2)如果sk被人占用,则把skb加入backlog链表,释放sk的时候会处理这种流程
先看第一种情况:
int sock_queue_rcv_skb(struct sock *sk, struct sk_buff *skb)
{
int err;
int skb_len;
unsigned long flags;
struct sk_buff_head *list = &sk->sk_receive_queue;
//获取链表头
/* Cast sk->rcvbuf to unsigned... It
is pointless, but reduces
number of warnings when compiling with -W --ANK
*/
if (atomic_read(&sk->sk_rmem_alloc) + skb->truesize >=
(unsigned)sk->sk_rcvbuf) {
atomic_inc(&sk->sk_drops);
trace_sock_rcvqueue_full(sk, skb);
return -ENOMEM;
}
err = sk_filter(sk, skb);
if (err)
return err;
if (!sk_rmem_schedule(sk, skb->truesize)) {
atomic_inc(&sk->sk_drops);
return -ENOBUFS;
}
skb->dev = NULL;
skb_set_owner_r(skb, sk);
/* Cache the SKB length before we tack it onto the receive
* queue. Once it is added it no longer belongs to us and
* may be freed by other threads of control pulling packets
* from the queue.
*/
skb_len = skb->len;
/* we escape from rcu protected region, make sure we dont leak
* a norefcounted dst
*/
skb_dst_force(skb);
spin_lock_irqsave(&list->lock, flags);
skb->dropcount = atomic_read(&sk->sk_drops);
__skb_queue_tail(list, skb);
spin_unlock_irqrestore(&list->lock, flags);
if (!sock_flag(sk, SOCK_DEAD))
sk->sk_data_ready(sk, skb_len);
//sock_init_data初始化的时候赋值为:sock_def_readable
return 0;
}
static void sock_def_readable(struct sock *sk, int len)
{
struct socket_wq *wq;
rcu_read_lock();
wq = rcu_dereference(sk->sk_wq);
if (wq_has_sleeper(wq))
wake_up_interruptible_sync_poll(&wq->wait, POLLIN | POLLPRI |
POLLRDNORM | POLLRDBAND);
sk_wake_async(sk, SOCK_WAKE_WAITD, POLL_IN);
rcu_read_unlock();
}
再看第二种情况,加入到对应的链表:
static inline void __sk_add_backlog(struct sock *sk, struct sk_buff *skb)
{
/* dont let skb dst not refcounted, we are going to leave rcu lock */
skb_dst_force(skb);
if (!sk->sk_backlog.tail)
sk->sk_backlog.head = skb;
else
sk->sk_backlog.tail->next = skb;
sk->sk_backlog.tail = skb;
skb->next = NULL;
}
释放sock的时候会判断该链表:
void release_sock(struct sock *sk)
{
/*
* The sk_lock has mutex_unlock() semantics:
*/
mutex_release(&sk->sk_lock.dep_map, 1, _RET_IP_);
spin_lock_bh(&sk->sk_lock.slock);
if (sk->sk_backlog.tail)
__release_sock(sk);
sk->sk_lock.owned = 0;
if (waitqueue_active(&sk->sk_lock.wq))
wake_up(&sk->sk_lock.wq);
spin_unlock_bh(&sk->sk_lock.slock);
}
__release_sock会遍历tail对应链表上的所有skb,分别调用sk_backlog_rcv函数:
static void __release_sock(struct sock *sk)
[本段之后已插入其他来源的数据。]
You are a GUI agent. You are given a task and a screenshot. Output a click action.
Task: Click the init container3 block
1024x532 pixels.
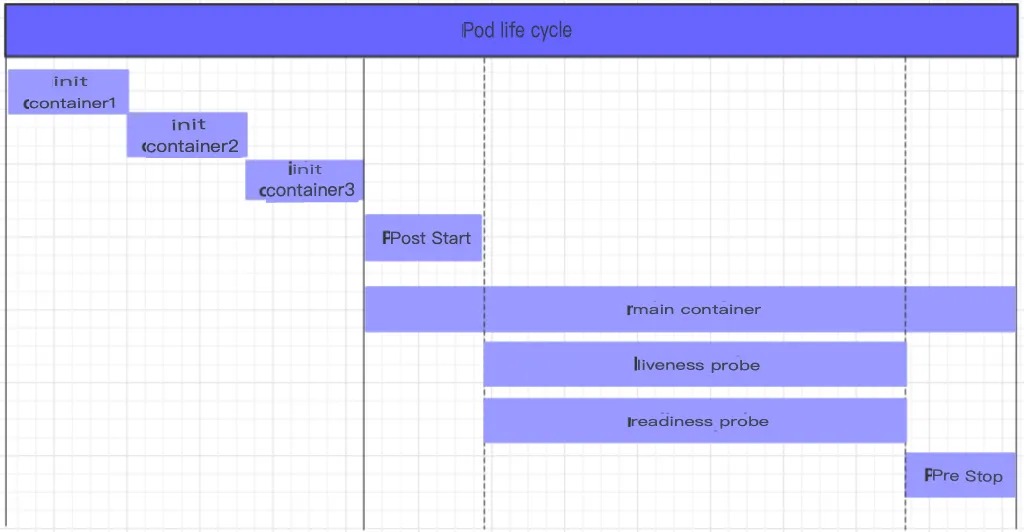click(x=305, y=180)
__releases(&sk->sk_lock.slock)
__acquires(&sk->sk_lock.slock)
{
struct sk_buff *skb = sk->sk_backlog.head;
do {
sk->sk_backlog.head = sk->sk_backlog.tail = NULL;
bh_unlock_sock(sk);
do {
struct sk_buff *next = skb->next;
WARN_ON_ONCE(skb_dst_is_noref(skb));
skb->next = NULL;
sk_backlog_rcv(sk, skb);
//sk->sk_backlog_rcv(sk, skb)=sk->sk_prot->backlog_rcv
/*
* We are in process context here with softirqs
* disabled, use cond_resched_softirq() to preempt.
* This is safe to do because
we've taken the backlog
* queue private:
*/
cond_resched_softirq();
skb = next;
} while (skb != NULL);
bh_lock_sock(sk);
} while ((skb = sk->sk_backlog.head) != NULL);
/*
* Doing the zeroing here guarantee we can not loop forever
* while a wild producer attempts to flood us.
*/
sk->sk_backlog.len = 0;
}
对于udp为__udp_queue_rcv_skb:
static int __udp_queue_rcv_skb(struct sock *sk, struct
sk_buff *skb)
{
int rc;
if (inet_sk(sk)->inet_daddr)
sock_rps_save_rxhash(sk, skb->rxhash);
rc = ip_queue_rcv_skb(sk, skb);
//调用sock_queue_rcv_skb,回到第一种处理情况
if (rc < 0) {
int is_udplite = IS_UDPLITE(sk);
/* Note that an ENOMEM error is charged
twice */
if (rc == -ENOMEM)
UDP_INC_STATS_BH(sock_net(sk), UDP_MIB_RCVBUFERRORS,
is_udplite);
UDP_INC_STATS_BH(sock_net(sk), UDP_MIB_INERRORS, is_udplite);
kfree_skb(skb);
trace_udp_fail_queue_rcv_skb(rc, sk);
return -1;
}
return 0;
}
一句话总结,对应udp而言,__netif_receive_skb把底层传上来的skb放到sock对应的sk_receive_queue链表中,然后唤醒等待数据的进程。
ARP报文处理:
在netif_receive_skb()函数中,可以看出处理的是像ARP、IP这些链路层以上的协议,那么,链路层报头是在哪里去掉的呢?答案是网卡驱动中,在调用netif_receive_skb()前,
skb->protocol = eth_type_trans(skb, bp->dev);
该函数对处理后skb>data跳过以太网报头,由mac_header指示以太网报头:
进入netif_receive_skb()函数
list_for_each_entry_rcu(ptype,&ptype_base[ntohs(type) & PTYPE_HASH_MASK], list)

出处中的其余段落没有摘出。